In an epic gap in my pop-culture knowledge, I never knew what the song “The Edmund Fitzgerald” by Gordon Lightfoot was about. All I knew was that it was a really cool tune that reminds me of my childhood (it was released in 1975). Click HERE for a bit of nostalgia if you’re of a certain age, and for a bit of education if you’re not 😉 One of the first things I did at the museum was to watch the documentary about the recovery of the Edmund Fitzgerald ship’s bell. A truly harrowing story of the night the ship went down, the efforts to raise the bell in an attempt to bring closure for the families, and the memorial established at the museum.
Though it may be the most famous of the Great Lakes shipwrecks, it certainly is not the only one. According to the Underwater Research arm of the museum, there are over 6000 shipwrecks in the Great Lakes with a corresponding loss of 30,000 mariners lives. “At least 200 of these lie along Lake Superior’s Shipwreck Coast, a treacherous 80-mile stretch of shoreline with no safe harbor between Munising and Whitefish Point, Michigan. The famous Edmund Fitzgerald lies just 15 miles to the northwest of Whitefish Point.”
After touring the sites, I sat outside the gift shop eating the snack, when I heard “Hey look, it’s Sunshine!!” I look up and see Top and Mongo, from the hotel in St. Ignace, with a few friends in tow. Even though we had just met a couple days before, it was like running into long-lost friends! They saw my rig in the parking lot, so parked next to it and figured they’d run into me. We caught up a bit and then all walked down to the dock to take in the unbelievably beautiful lakeshore. It’s so awesome when you just click with folks on your travels, and then run into them again down the road!

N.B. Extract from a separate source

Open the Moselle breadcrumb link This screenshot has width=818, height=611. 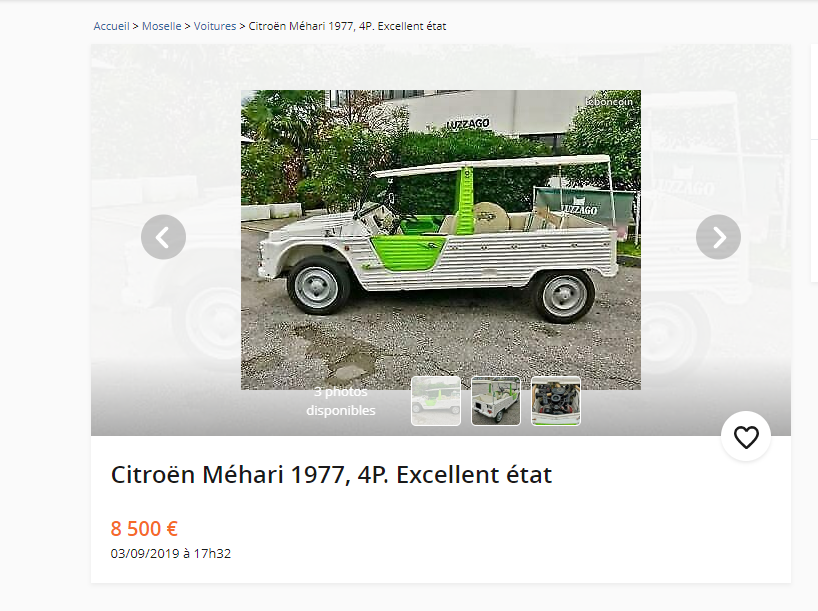tap(162, 26)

After a little more visiting in the parking lot with Top, Mongo, and friends, we parted ways again to all head west, but via different routes. They were going to hug the lakeshore, whereas I chose to take the more direct MI-28 route toward Munising so I could set up camp in time to get the lay of the lay before exploring the Pictured Rocks National Park area.
Oh, that Michigan road construction though. . .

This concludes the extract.